Thursday, December 30, 2010

A Hudson master plan?

The present is a particularly pregnant time for urban development in Hudson. Within the next several years, the following major projects could rise from the ground: a Hudson Senior Center (to be built as an addition to the Youth Center), a city police station, a city court, a consolidated headquarters for the Columbia County Department of Social Services (if the department stays in the city, as it should), a new parking garage (to serve social services and the general public), a new housing development to replace Bliss Tower, a new restaurant on the waterfront, and the restoration of Washington Hose.

I think it likely that five of these projects--the police station, courthouse, social services, parking garage, and Bliss II--will be built within a several block area between Columbia and State Streets, from around First Street to just above Fourth. Their combined impact could be wonderful, but I have a sinking feeling that the default course of events will lead each project to be conceived and built in isolation from all the others. If so, in a few years we will be stuck with a number of aloof, oversized, badly designed buildings, and a permanent affliction of the What ifs. Many of us already know the feeling; it's the one we get when we walk past the Hudson City Center: it's in Hudson, but it isn't an integral part of Hudson's extraordinary fabric.

And if we do things right? Columbia, our most abused street despite being one very short block away from Warren, will become an asset to the urban experience of Hudson. Its toothless gaps will be filled by thoughtful buildings that shape the public realm, generate streetlife, and foster community. The Fourth Street axis from the county courthouse to the library will become an elegantly walkable procession. The Parc Foundation's pathway from lower Warren Street to Columbia Street will engage new buildings and become a highly trafficked, way cool pedestrian way. And the residents of our public housing, instead of dwelling in isolation, would have an opportunity to be far more active players in our community. (People living in towers do not interact with life on the street to the same degree that people in three story buildings do.)

Even a well sited, well designed parking garage could be an asset instead of the blighting bunker that garages usually are. For example, if the garage is located a little ways down the street from the social services building (instead of being right next to it or underneath it), the several hundred drivers arriving to it each morning will turn into several hundred pedestrians that need coffee, newspapers, and a drycleaning dropoff.
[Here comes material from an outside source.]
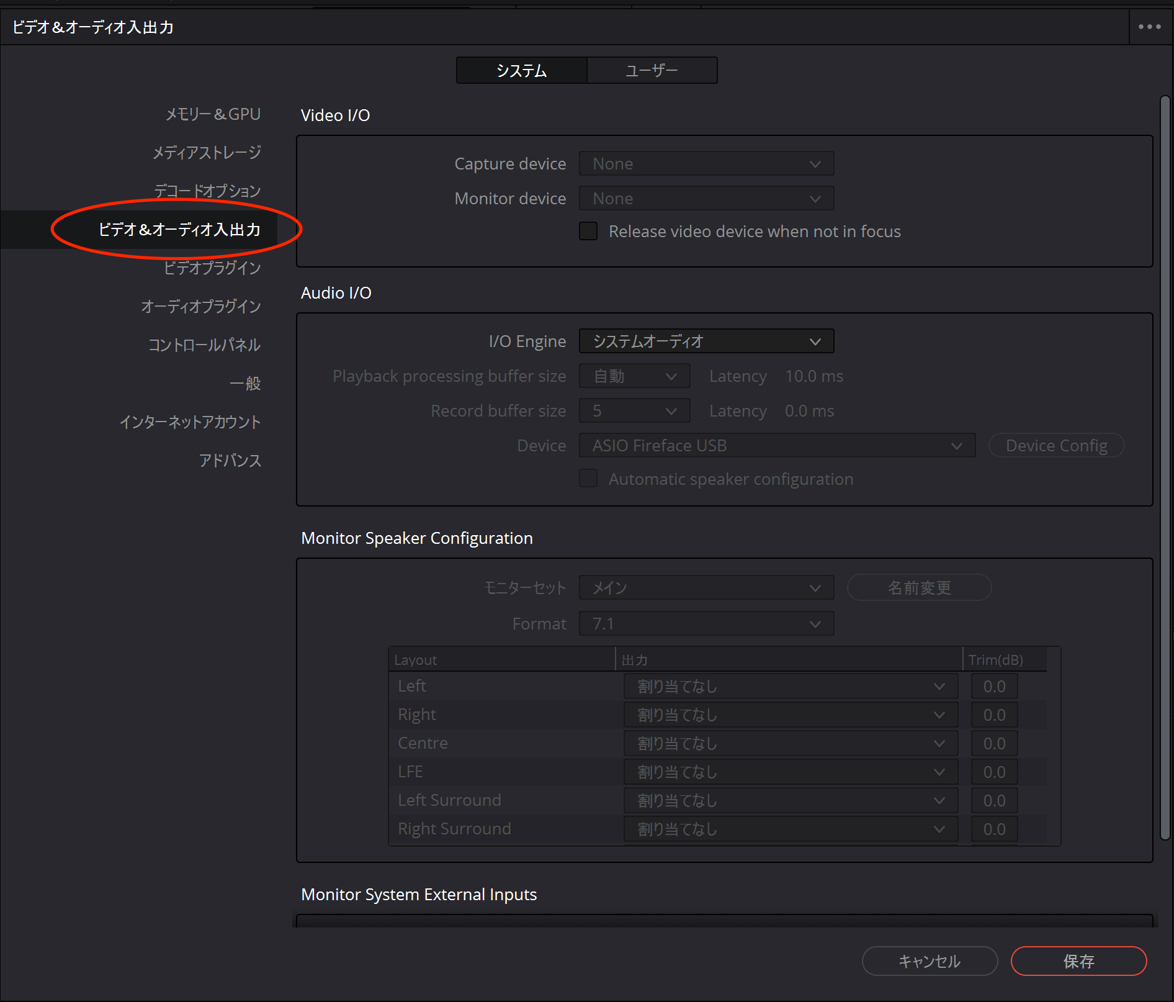The width and height of the screenshot is (1174, 1002).
Task: Expand the Monitor device dropdown
Action: 706,199
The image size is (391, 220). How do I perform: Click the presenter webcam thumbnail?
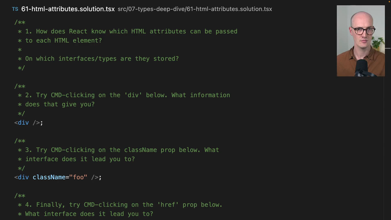coord(360,41)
There are many more opportunities to discover, if a real masterplanning effort were to take place. To this end, I've been contacting as many of the parties involved in these projects as I can in the hope of encouraging a coordinated planning effort. If everyone is willing to step back and look at the big picture before plunging further ahead, each will get a much better project for their efforts. And the rest of us will get a better city, not just a handful of new buildings.